Rising wages and a stronger Dollar are also taking their toll. ‘Easyjet does well in tough times,’ Lundgren said, adding that he believed legacy flag carriers loaded with billions of pounds of debt would struggle. 

He said Easyjet stood to benefit as cost-conscious holidaymakers ‘gravitate towards value’.

The normal level of bookings for peak periods in winter such as the October half-term or Christmas week was restored. 

‘Yields’ on those sales – a measure of profit – were strengthening as it seeks to recover some of its higher costs through pricier tickets.

However, the airline must still increase demand during off-peak hours by offering attractive price deals.

It is also reporting higher yields and fuller planes for Easter, but it was too early to predict the future.

Lundgren stated that there is strong demand for destinations such as Turkey, Egypt, and Greece. He expressed confidence in Easyjet’s growth outlook – and did not rule out taking over struggling rivals.

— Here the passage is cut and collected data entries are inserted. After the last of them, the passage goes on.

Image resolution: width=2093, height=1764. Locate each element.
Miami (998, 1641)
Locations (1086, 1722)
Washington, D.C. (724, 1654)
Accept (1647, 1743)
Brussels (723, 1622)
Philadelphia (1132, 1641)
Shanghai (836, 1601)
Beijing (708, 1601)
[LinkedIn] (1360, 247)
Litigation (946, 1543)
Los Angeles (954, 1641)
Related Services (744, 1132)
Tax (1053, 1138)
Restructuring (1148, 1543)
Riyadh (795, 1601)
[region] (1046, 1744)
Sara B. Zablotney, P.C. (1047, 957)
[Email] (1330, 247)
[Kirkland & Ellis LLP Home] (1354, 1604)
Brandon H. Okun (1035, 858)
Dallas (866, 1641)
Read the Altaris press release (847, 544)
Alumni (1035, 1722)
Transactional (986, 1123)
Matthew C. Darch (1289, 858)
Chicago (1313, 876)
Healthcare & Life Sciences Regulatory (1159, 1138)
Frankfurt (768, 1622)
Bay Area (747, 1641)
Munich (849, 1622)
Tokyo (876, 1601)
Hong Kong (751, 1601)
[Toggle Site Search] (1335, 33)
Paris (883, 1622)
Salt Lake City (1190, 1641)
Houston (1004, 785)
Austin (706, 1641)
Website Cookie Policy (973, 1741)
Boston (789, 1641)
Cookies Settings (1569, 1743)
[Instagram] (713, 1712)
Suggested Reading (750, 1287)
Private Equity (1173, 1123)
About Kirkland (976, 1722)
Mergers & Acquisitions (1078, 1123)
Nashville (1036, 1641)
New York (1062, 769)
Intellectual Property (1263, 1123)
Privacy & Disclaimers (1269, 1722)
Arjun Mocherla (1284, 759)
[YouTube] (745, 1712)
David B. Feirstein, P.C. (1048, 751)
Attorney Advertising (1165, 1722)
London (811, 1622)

He said: ‘There will be a number of airlines that will struggle… and don’t have the resource to go through uncertainty.’ But he has been sceptical about a Europe-wide wave of consolidation.

Analysts predict Easyjet will return to profit next fiscal year. But experts at Citi said its comments on prices were ‘softer’ than rivals. Liberum’s Gerald Khoo said guidance on capacity was ‘slightly more cautious’ than expected.

Shares These prices were 38.9% lower for the year, falling 2.6 percent, or 10.1p.

Job applications are on the rise 

Easyjet received 19,000 applications to fill 2,000 cabin crew positions for next summer.

The carrier is trying not to repeat the chaos that ravaged the aviation industry in 2009 after holiday demand surged following the removal of pandemic restrictions.

It started preparing for 2023 in the summer of this year, two months earlier than usual. Johan Lundgren, chief executive, stated that 1,500 employees had been hired. However workers are scarce around Gatwick’s hub.

‘We have a huge amount of applications from northern parts of the UK so of course you could have people that work in Gatwick – but that’s not the plan at this moment.’